**DIRECTIONS:** Set down every entry again word for word, please, but skip the pictures.
### DATA SHOWN
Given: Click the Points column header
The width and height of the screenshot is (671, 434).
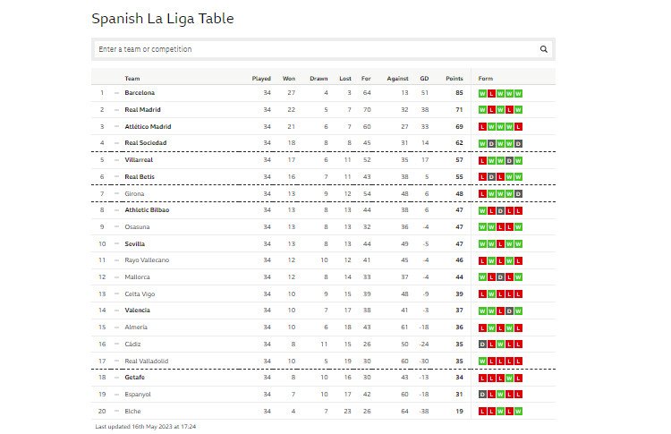Looking at the screenshot, I should tap(454, 79).
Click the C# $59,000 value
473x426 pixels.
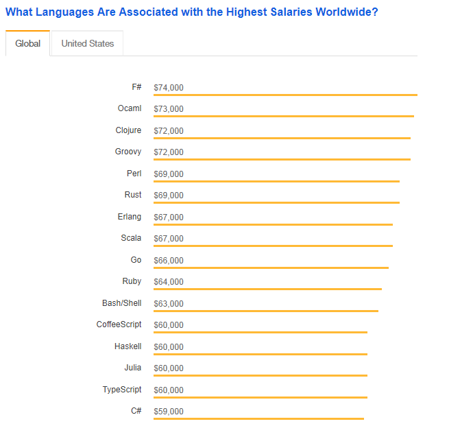(169, 412)
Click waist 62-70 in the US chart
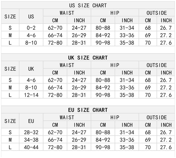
######
**WRITTEN ANSWER:**
Given: Click the Points column header
The width and height of the screenshot is (671, 434).
Looking at the screenshot, I should tap(454, 79).
Click the C# $59,000 value
473x426 pixels.
(169, 412)
Click waist 62-70 in the US chart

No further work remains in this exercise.